Голова его третьего павшего воина отделилась от тела.
–Да, я помню. Ты весь дрожал, как пес перед бурей. Я велел тебе отрезать голову, а ты все хотел сказать, куда мне ее засунуть. После того как тебя третий раз стошнило.
–Да у него кишки торчали наружу!
Гидеон ухмыльнулся и хлопнул меня по плечу.
–Проклятье, до чего ж хорошо, что ты здесь.

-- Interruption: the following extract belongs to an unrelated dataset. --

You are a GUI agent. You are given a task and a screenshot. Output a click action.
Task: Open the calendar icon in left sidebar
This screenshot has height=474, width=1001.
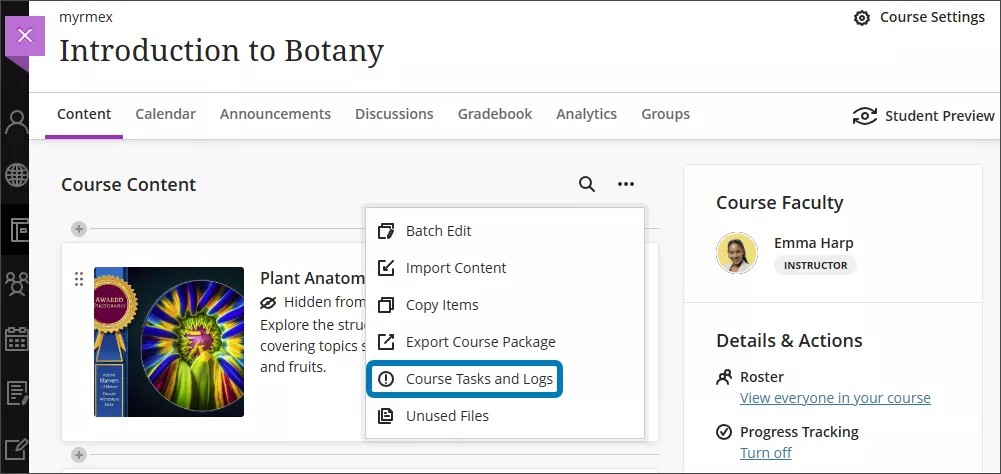17,338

Несмотря на все мои сомнения, вопросы и боль от его недоверия, я не мог не согласиться. Я слишком скучал по нему, по человеку, ставшему мне братом, отцом, учителем и героем.
–Капитан!– Мы оба повернулись. По заляпанной грязью траве к нам шел Сетт.– Капитан, тебя зовет легат Андрус. Срочно.
Вдалеке, в сопровождении двух стражников стоял чилтеец, которого я видел в первую ночь. Все левантийцы обходили их десятой дорогой. Я ничего не знал об устройстве армии, которая стояла лагерем рядом с нами, но украшения на его доспехах выдавали, что это человек более высокого ранга, чем коммандер Брутус. Возможно, он не был командующим, но выглядел как человек, привыкший к тому, что его приказы исполняются беспрекословно.
–Ладно,– ни секунды не колеблясь ответил Гидеон и протянул отрезанную голову Сетту.– Теперь это твоя задача. Будем надеяться, я скоро вернусь с новостями.
–Пусть тебе улыбнется удача.
–Да будет так.
Гидеон коротко улыбнулся мне и ушел, оставив со мной Сетта. Хотя он был рожден той же матерью, хмурому Сетту недоставало непринужденного обаяния Гидеона. Он ничего не сказал – ни когда освобождал в святилище душу павшего Первого Клинка, ни после, когда взял нож и начал отрезать четвертую голову. Может, он до сих пор злился на то, что я чуть не воткнул меч в горло тому чилтейскому солдату.